Comparison between PCR– based Single Tube Genotyping of Sickle Cell Disease and Alkaline Haemoglobin Electrophoresis

Background: Sickling test and haemoglobin solubility test are screening techniques used to detect the presence of haemoglobin S, but can't identify exact phenotype or genotype. Haemoglobin electrophoresis can determine the phenotype of sickle cell disease but it cannot be performed on infants aged less than 6 months because of the presence of hemoglobin F as the predominant hemoglobin before this age and thus it is not suitable for prenatal and neonatal screening.

This study aimed to compare PCR-based single tube genotyping of sickle cell disease with routine alkaline haemoglobin electrophoresis.

Materials and Methods: This is a cross sectional-analytic study conducted at Khartoum state, Sudan in the period from November 2014 to March 2015.

The total number of study subjects was 70, 35 of them with sickle cell anaemia (Hb S/S), 15 sickle cell trait (Hb A/S), and 20 healthy volunteers (Hb A/A).
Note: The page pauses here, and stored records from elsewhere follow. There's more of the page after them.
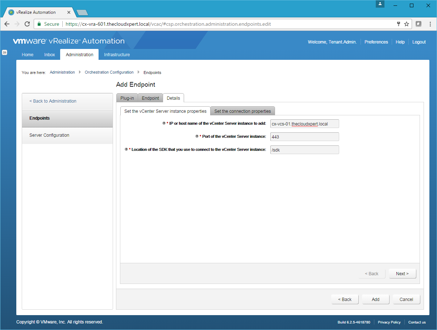Click the help icon beside SDK location label
The height and width of the screenshot is (330, 437).
point(126,149)
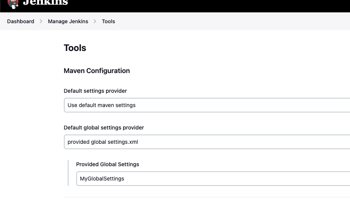Click the Tools page heading
The height and width of the screenshot is (201, 350).
[x=75, y=48]
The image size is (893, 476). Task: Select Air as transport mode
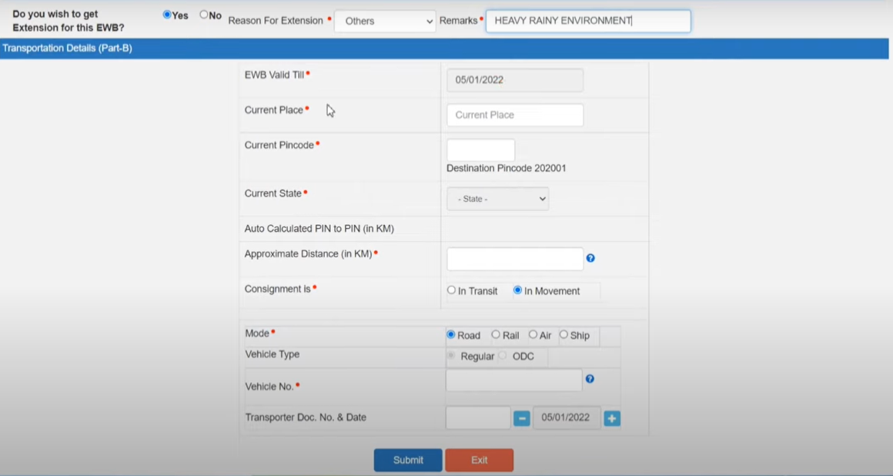(x=533, y=334)
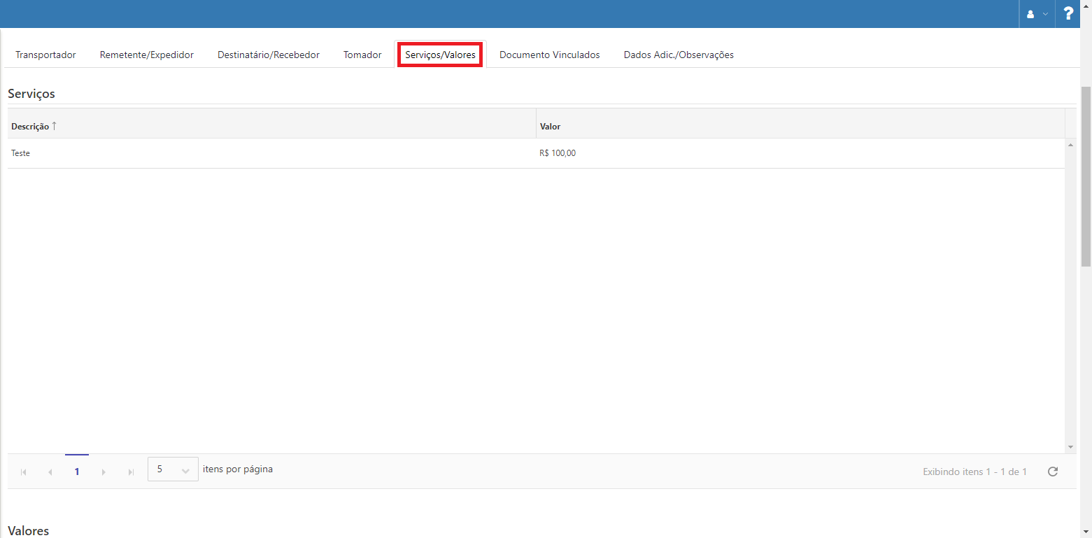Open the help question mark icon

point(1068,13)
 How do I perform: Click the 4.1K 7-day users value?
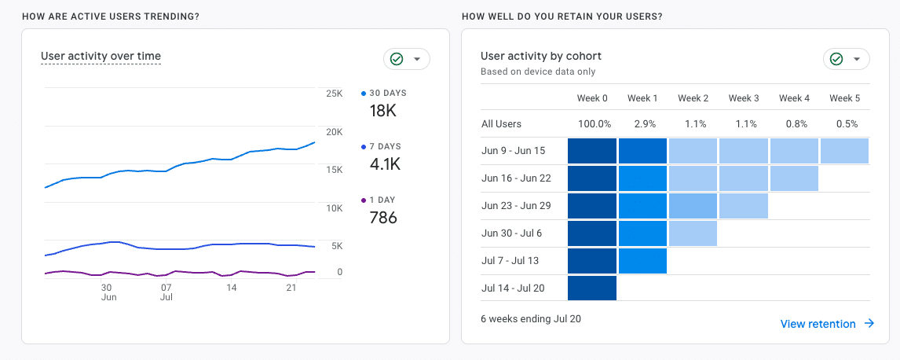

Blood samples were collected in EDTA blood tubes and genomic DNA was extracted from leucocytes by salting out method. Allele specific polymerase chain reaction (PCR) was used for genotyping of all samples. Alkaline haemoglobin electrophoresis was also performed on all subjects to confirm the phenotypes and the findings were compared with genotyping results.

Results: Using alkaline Hb electrophoresis, 33(94.3%) out of 35 patients with provisional diagnosis of sickle cell anaemia were found to be S/S and 2(5.7%) were A/S; using PCR all the 35 patients were found to be S/S; the two patients who their phenotype was A/S while by PCR their genotype was S/S were found to have a history of recent allogenic blood transfusion.

The results of Hb electrophoresis and PCR were in full agreement for both sickle cell trait individuals (A/S), and the healthy controls (A/A).

Conclusion: Diagnostic accuracy of PCR based single tube genotyping of SCD is superior to routine alkaline haemoglobin electrophoresis particularly in situations of recent allogeneic blood transfusion and prenatal and neonatal screening.